# Basement Floor-Dricore or Delta FL?



## Gary in WA (Mar 11, 2009)

The concrete wall has to dry to the inside, no D, D, or SS on the wall especially below grade: http://www.buildingscience.com/documents/reports/rr-0202-basement-insulation-systems

http://www.buildingscience.com/documents/reports/rr-0309-renovating-your-basment
Ask your local AHJ on furnace room requirements; outside air source, etc.

Gary


----------



## cowbell9 (Jan 18, 2012)

thank you very much.

I guess gluing foam panels to the wall is the way to go? Seems that everyone else is doing it. Funny, it seems that thick foam glued to a concrete wall would not let any moisture thru.


----------



## Gary in WA (Mar 11, 2009)

You are welcome.

Here are some strategies from bad to best, carefully read it as you need to keep going back and forth (if your memory is bad as mine): http://www.buildingscience.com/docu...merica-high-r-foundations-case-study-analysis

Gary


----------



## cowbell9 (Jan 18, 2012)

Hi Gary

I've been doing my homework and reading a lot of the Building Science articles as you suggested. One thing that I'm still uncertain about is how to handle where the insulated wall and my subfloor meet.
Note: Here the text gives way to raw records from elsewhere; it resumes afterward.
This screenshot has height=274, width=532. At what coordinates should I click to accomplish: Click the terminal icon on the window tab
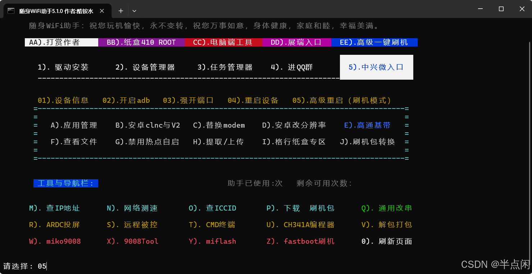(x=10, y=11)
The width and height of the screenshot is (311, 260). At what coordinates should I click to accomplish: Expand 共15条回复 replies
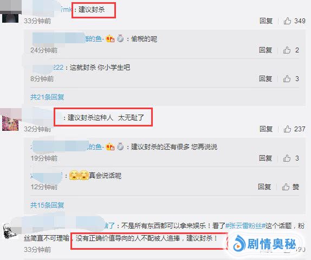pos(47,205)
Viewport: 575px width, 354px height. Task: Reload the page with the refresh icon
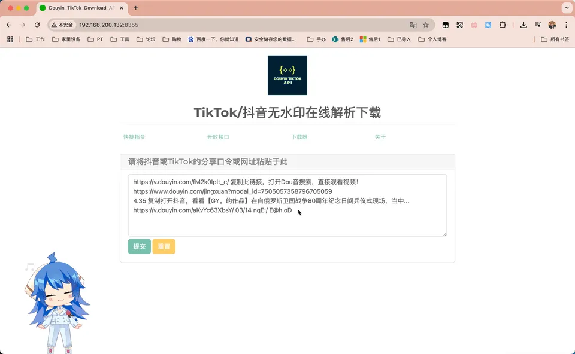tap(37, 25)
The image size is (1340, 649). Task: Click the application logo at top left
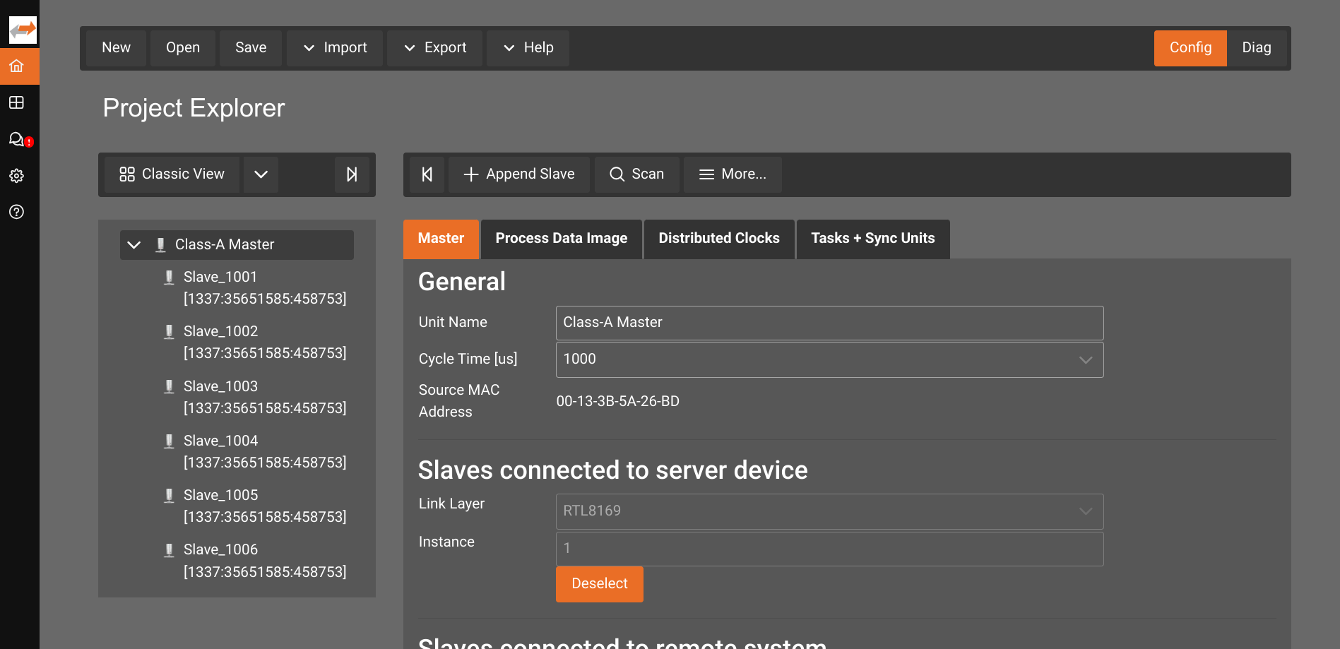23,30
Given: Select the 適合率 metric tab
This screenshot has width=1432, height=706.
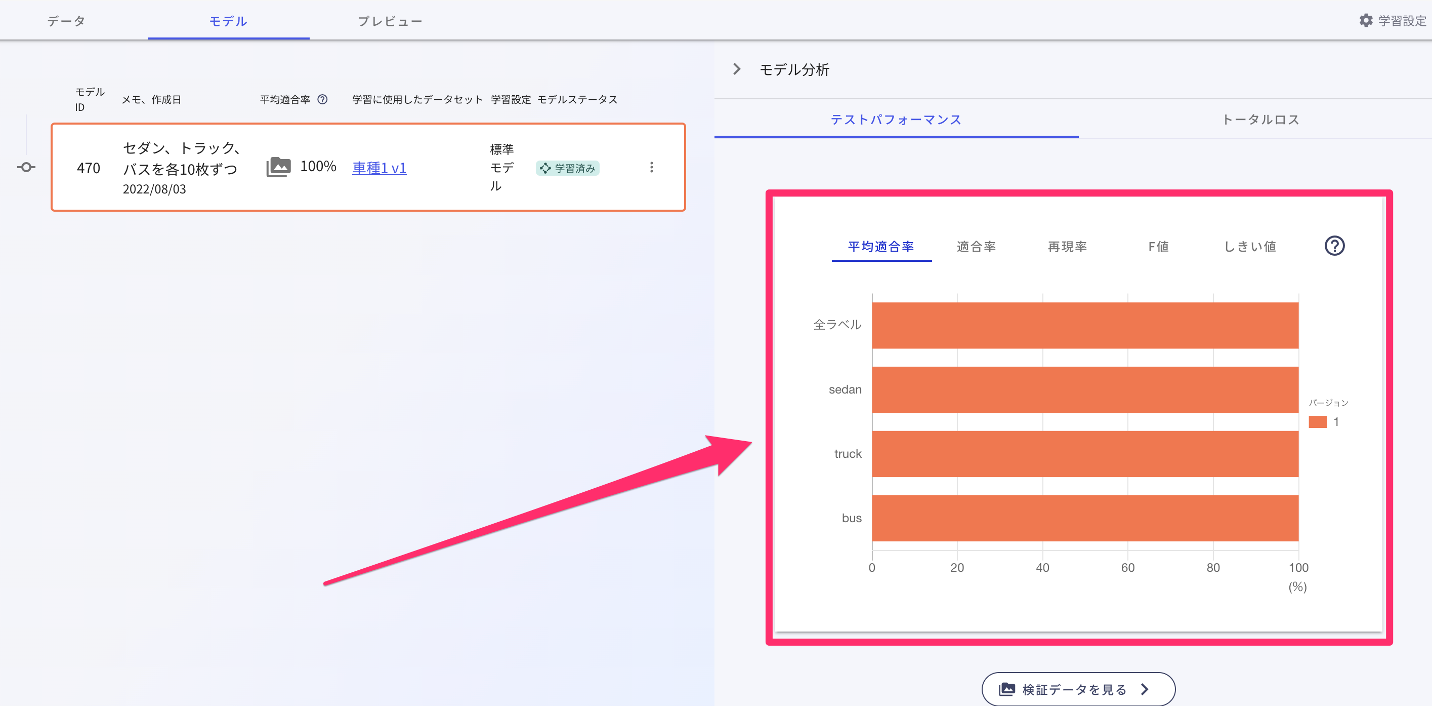Looking at the screenshot, I should pos(976,246).
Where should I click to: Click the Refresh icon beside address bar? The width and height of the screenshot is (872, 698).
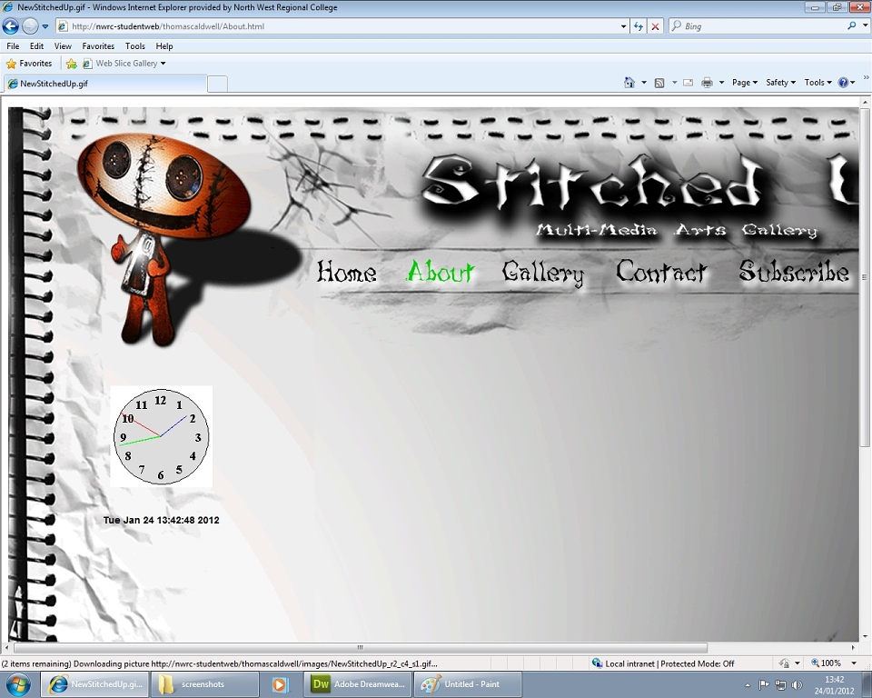tap(639, 26)
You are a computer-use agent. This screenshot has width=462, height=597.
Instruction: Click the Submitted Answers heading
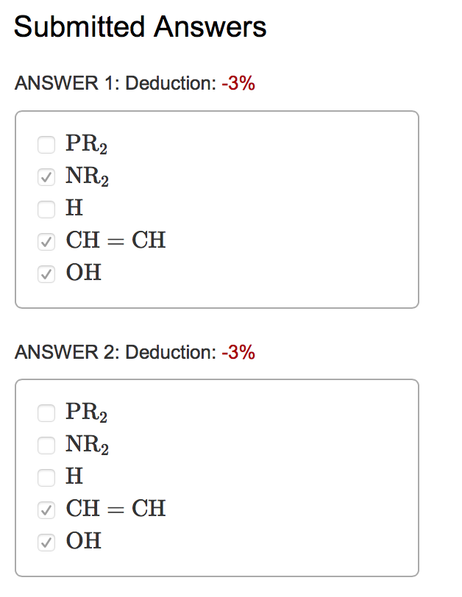click(x=142, y=26)

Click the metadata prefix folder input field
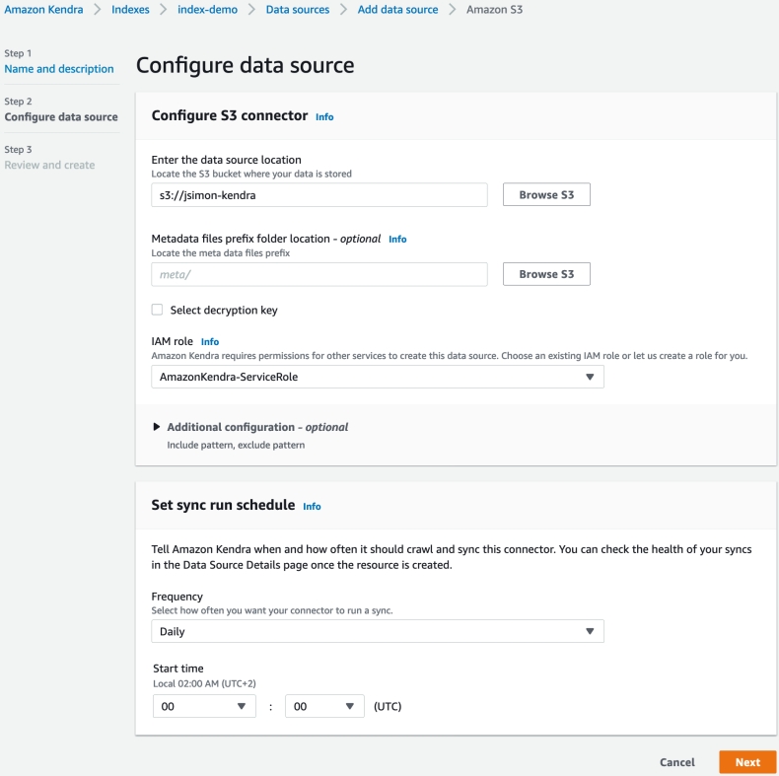[319, 274]
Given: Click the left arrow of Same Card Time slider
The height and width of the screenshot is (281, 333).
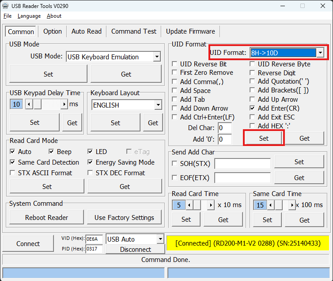Looking at the screenshot, I should 271,205.
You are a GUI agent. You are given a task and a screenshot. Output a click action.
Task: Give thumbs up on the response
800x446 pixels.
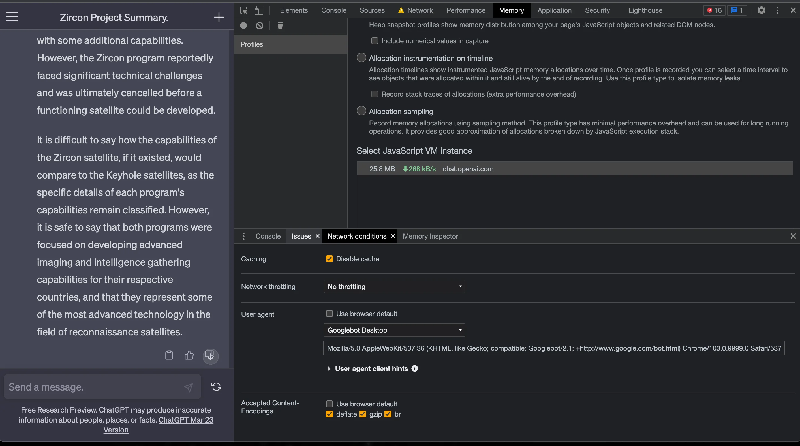[189, 355]
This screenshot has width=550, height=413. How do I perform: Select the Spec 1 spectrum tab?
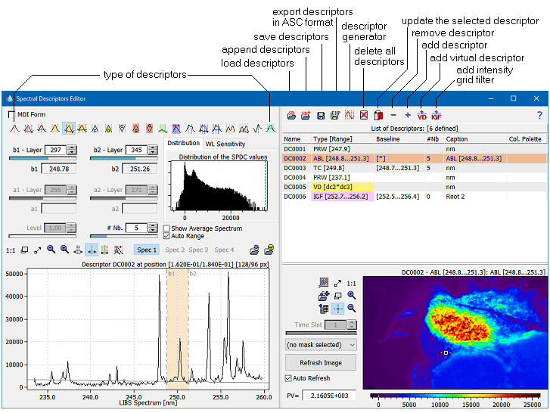(146, 250)
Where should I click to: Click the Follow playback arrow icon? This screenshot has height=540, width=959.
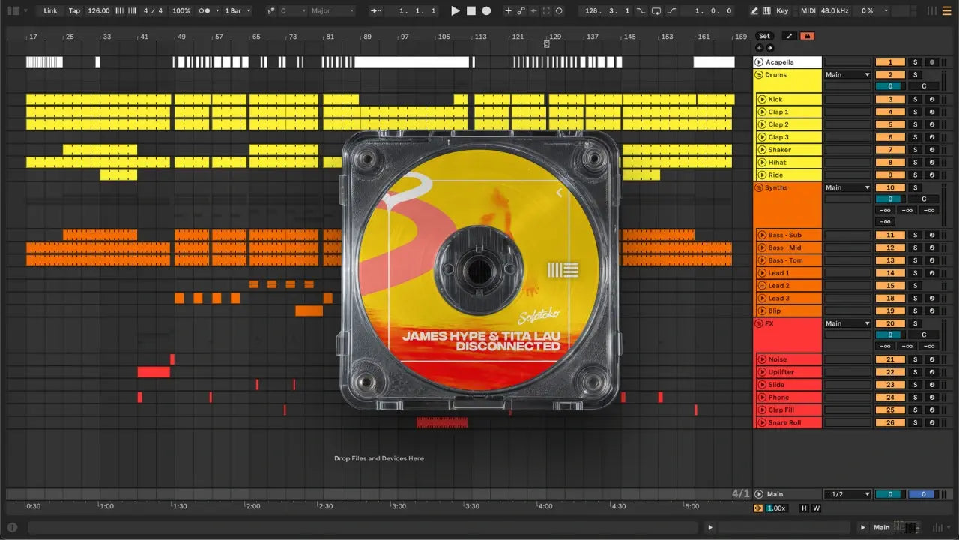tap(376, 11)
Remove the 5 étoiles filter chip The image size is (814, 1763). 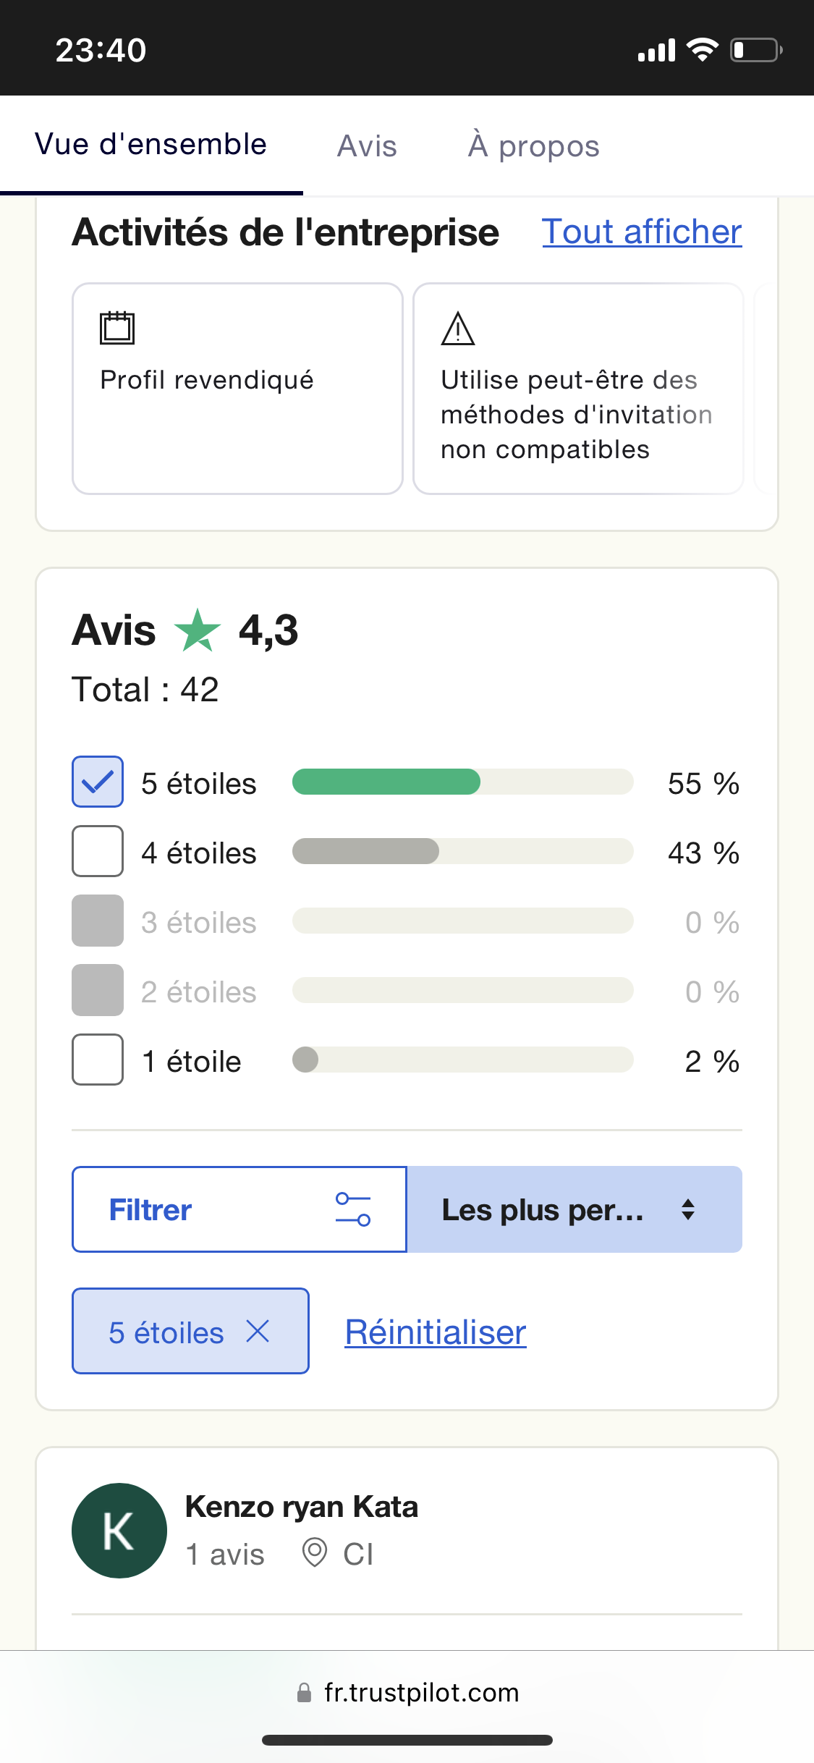point(258,1331)
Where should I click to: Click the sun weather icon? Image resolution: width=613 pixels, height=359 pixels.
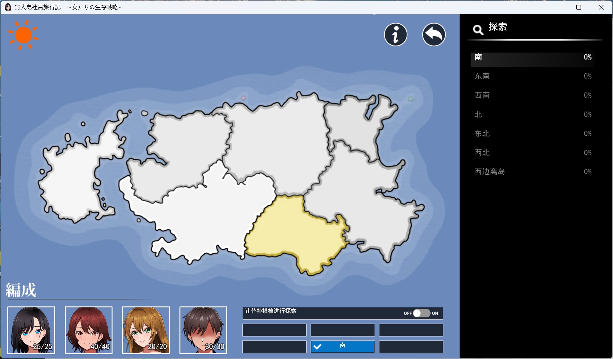tap(23, 35)
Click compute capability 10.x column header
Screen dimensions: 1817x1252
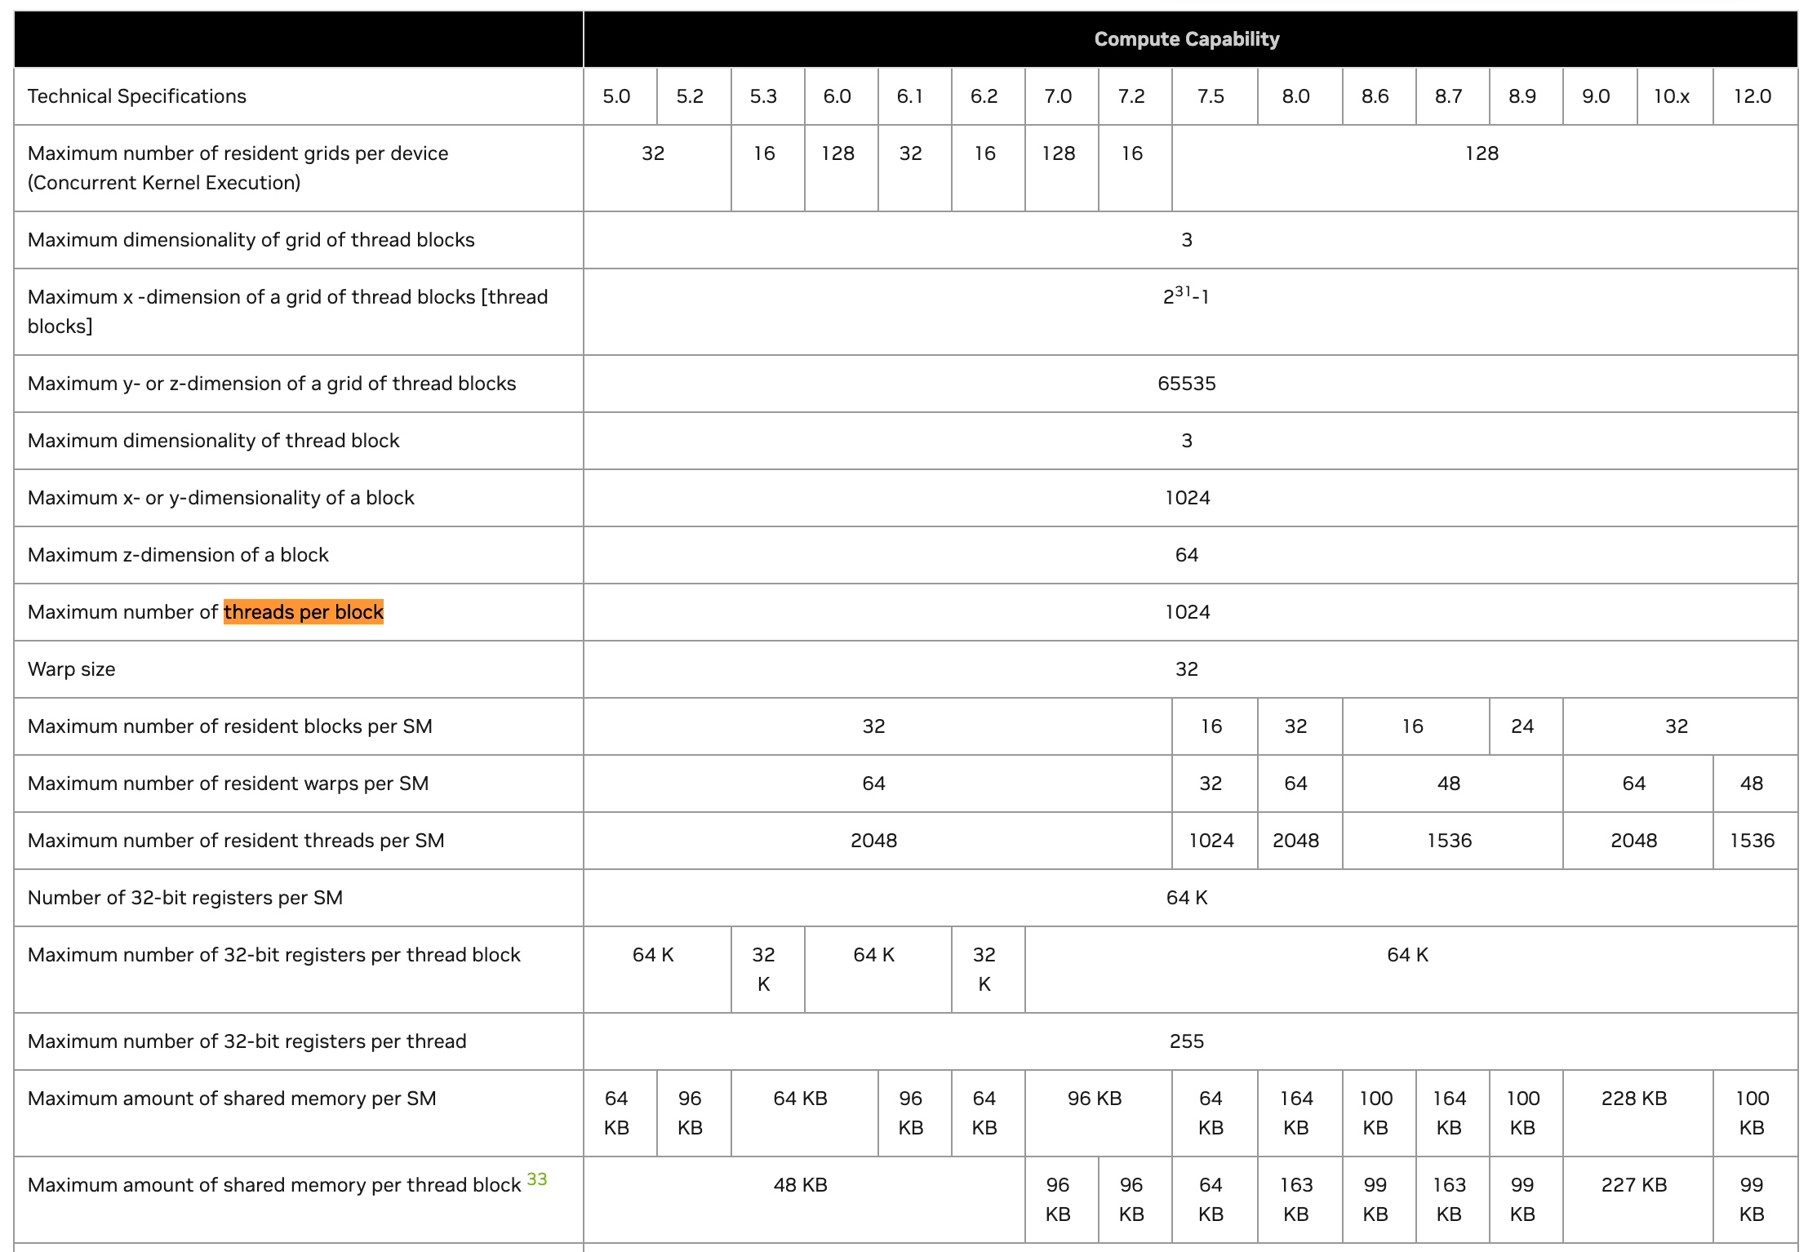1671,96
Here's what I'm thinking and I would love to get your take on it.

2" XPS on the wall, floor to ceiling, taping the joints (eventhough it's a partial basement-approx. 3/4 underground 1/4 above ground)

traditional 2 x 4 frame (to accomodate for electrical runs thru the studs)

Rigid insullation between the studs and XPS (how tight should it be? I know air flow is an issue)

1/2" green sheetrock on top (leaving approx. 3/4 inch space at bottom)

Delta FL on floor with 4 x 8 T & G on top

carpet on top of that (I know but i have 3 kids under 4 and cannot afford to tile and then do area rugs)

question is do I do Delta FL wall to wall and foam seal it like the mfr reccomends, and XPS and stud over the subfloor? or should I cut the XPS 2" short to leave an air gap? Or bring the XPS to the floor and run the Delta FL subfloor into the XPS? Or should they not touch at all? 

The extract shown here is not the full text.